Mixing Alcohol and Synthetic Cannabinoids Hit Mouse Hearts Harder Than Either Drug Alone

Both alcohol and the synthetic cannabinoid CP55,940 independently caused dose-dependent declines in heart contractile function in mice. When combined, the cardiac depression was worse than either drug alone. Intravenous administration of the CB1 receptor antagonist rimonabant largely restored normal heart function, while brain-only administration only partially helped, implicating both central and peripheral CB1 receptor signaling.

Mouse study using pressure-volume hemodynamic measurements to assess left ventricular performance after acute alcohol ingestion, intravenous synthetic cannabinoid (CP55,940) administration, or both combined. CB1 receptor antagonist rimonabant was given either intravenously or intracerebroventricularly.

Polydrug use combining alcohol and synthetic cannabinoids is increasing, particularly among young adults, and has been linked to fatal outcomes. This study provides mechanistic evidence for why the combination is especially dangerous for the heart and identifies a potential therapeutic approach.

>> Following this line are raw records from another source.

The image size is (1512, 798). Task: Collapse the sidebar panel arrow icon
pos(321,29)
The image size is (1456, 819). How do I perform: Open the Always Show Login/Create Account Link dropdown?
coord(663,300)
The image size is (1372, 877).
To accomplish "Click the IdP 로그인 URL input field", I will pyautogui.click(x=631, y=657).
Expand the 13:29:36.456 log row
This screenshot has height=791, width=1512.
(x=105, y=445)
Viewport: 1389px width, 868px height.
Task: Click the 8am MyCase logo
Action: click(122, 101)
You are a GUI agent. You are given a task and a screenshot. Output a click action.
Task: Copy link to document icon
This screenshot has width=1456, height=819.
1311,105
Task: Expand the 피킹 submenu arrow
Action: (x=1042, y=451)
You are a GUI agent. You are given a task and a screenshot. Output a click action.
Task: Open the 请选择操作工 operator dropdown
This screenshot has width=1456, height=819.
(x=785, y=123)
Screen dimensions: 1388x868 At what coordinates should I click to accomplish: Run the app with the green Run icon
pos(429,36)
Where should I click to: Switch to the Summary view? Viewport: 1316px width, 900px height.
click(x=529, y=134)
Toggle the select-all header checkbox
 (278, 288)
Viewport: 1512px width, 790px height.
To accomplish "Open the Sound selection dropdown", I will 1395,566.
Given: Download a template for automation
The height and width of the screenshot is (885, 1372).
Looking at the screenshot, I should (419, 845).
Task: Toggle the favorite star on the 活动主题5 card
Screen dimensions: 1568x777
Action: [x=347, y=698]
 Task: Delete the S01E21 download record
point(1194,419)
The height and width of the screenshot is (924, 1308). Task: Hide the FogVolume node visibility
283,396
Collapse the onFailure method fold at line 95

As synthetic cannabinoids become more prevalent and polydrug use increases, understanding drug interaction effects on the heart is critical. The finding that CB1 receptor antagonism can reverse combined alcohol-synthetic cannabinoid cardiac damage could inform emergency treatment protocols.

Animal study using mice, which may not directly translate to human physiology. Used a single synthetic cannabinoid (CP55,940), and results may differ with other synthetic cannabinoids found in consumer products. Acute exposure model does not address chronic use effects.